A number of organisations collect incident data but this is in the main confidential and they produce edited versions of the reports (DAN and BSAC for example). Even some of the data that is publicly available cannot be reproduced for copyright reasons. DISMS has been developed to allow the reporter to determine the level of disclosure and I, as the admin, always respect that. I have a long-term goal to try and create a single diving incident data repository which has data feeds from other organisations, something along the lines of ASRS, Aviation Safety Network or Skybrary and I have been in contact with three agencies so far about data provision. More information as I get it.
Part of my PhD research has been to develop a model which can be used to provide causality attribution and I hope that this can be adopted for such a global database. For example, the BSAC annual report covers broad headings such as DCI, Buoyancy Issues, Fatality etc, but these are too broad to try to determine trends. e.g. a diver may run out of gas, make a rapid ascent and then have DCI. This would likely be classified as a DCI incident as it is the most serious classification. DISMS allows multiple tags to be attributed to each incident (including dataset ownership); this will allow detailed searches to be conducted across multiple datasets e.g. “CCR incidents in BSAC data” or “overhead incidents in DAN data”, or “CCR overhead incidents” across the whole database.
Why Incidents Occur?
My presentation at Eurotek 2014 (http://eurotek.uk.com/speakers/#.safety) will present some of the evidence from a survey conducted earlier this year. This survey went much further than looking at configuration, depth, time, gases and gender and looked at the decisions divers made and what human factors contributed to their non-fatal incident. There is already evidence from other domains such as aviation and oil & gas that equipment failure is not the major contributory factor in incidents and that human decision making is; there is no reason to believe that SCUBA diving would be any different.
How you can help improve things?
We can learn from other’s mistakes. If you report your errors/mistakes others can learn from you. However, first you need to acknowledge that you have made a mistake or an error in the first place! This is very hard sometimes, especially when face or pride may be lost! The majority of incidents I see are down to ‘violations’ of best practice, and no-one wants to admit to not following best practice, especially when it nearly kills you!

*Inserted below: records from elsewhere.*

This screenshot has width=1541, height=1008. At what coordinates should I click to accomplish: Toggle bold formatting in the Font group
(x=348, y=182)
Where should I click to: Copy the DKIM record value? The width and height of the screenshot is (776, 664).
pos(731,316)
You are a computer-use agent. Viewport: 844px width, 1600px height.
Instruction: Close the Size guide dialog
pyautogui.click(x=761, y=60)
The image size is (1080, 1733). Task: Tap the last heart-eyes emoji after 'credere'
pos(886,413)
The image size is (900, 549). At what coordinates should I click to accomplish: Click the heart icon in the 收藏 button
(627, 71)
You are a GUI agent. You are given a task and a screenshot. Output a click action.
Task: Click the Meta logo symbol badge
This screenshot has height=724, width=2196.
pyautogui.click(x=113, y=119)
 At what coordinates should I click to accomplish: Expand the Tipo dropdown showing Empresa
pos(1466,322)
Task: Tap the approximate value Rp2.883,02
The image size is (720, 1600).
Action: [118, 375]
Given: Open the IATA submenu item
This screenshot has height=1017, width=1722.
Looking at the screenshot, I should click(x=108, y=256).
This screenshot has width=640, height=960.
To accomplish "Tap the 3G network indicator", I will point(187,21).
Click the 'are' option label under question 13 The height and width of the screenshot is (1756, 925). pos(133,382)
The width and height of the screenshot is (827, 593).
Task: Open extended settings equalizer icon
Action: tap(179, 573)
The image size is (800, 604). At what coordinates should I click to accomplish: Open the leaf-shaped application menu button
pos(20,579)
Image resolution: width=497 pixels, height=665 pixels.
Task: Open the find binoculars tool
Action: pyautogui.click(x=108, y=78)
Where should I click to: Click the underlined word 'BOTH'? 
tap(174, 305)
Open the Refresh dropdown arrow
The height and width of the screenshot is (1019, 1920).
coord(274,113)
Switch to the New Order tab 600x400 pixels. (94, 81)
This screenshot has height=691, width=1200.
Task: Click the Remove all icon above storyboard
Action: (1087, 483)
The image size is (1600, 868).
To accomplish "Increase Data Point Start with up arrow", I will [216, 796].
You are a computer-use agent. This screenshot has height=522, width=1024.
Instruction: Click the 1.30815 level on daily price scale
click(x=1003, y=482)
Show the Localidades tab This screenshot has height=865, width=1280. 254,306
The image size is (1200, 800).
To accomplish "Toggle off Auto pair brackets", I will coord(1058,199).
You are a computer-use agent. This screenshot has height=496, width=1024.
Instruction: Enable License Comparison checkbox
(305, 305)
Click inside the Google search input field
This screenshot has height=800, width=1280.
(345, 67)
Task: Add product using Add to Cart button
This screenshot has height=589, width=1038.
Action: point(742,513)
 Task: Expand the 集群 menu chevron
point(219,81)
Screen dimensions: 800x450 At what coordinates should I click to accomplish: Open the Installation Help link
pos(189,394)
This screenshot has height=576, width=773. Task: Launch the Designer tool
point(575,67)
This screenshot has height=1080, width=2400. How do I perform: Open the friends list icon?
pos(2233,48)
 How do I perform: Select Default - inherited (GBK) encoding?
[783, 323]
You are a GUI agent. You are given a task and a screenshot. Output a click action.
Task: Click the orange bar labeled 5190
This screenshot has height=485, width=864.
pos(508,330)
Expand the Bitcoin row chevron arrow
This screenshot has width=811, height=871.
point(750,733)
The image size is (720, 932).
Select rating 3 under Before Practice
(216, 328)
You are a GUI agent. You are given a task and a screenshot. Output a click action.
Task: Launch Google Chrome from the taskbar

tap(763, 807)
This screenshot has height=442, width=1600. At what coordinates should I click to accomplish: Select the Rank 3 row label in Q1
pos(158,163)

However, if you have had an incident and you fill in a report on DISMS or BSAC Incident report (or whatever your local reporting system is), try to remember to add as many details as you can remember as soon after the incident as possible; there is significant evidence that memory fails as time passes, and the ‘facts’ change too. If you have been involved in an incident, get all the facts down straight away (times, depths, gas, equipment config etc), in effect a mind-dump, because you will forget details. Try not to talk to anyone else about the incident before you do this too (difficult I know) but a group consensus will be different to the views of individuals who were involved.
The best way to improve safety, recognise your limits, acknowledge them and don’t exceed them. Calling a dive because you are not ready or not happy is nothing to be ashamed of. As the popular saying goes “Better to be up on the surface, wishing you were down below, than down below wishing you were on the surface!”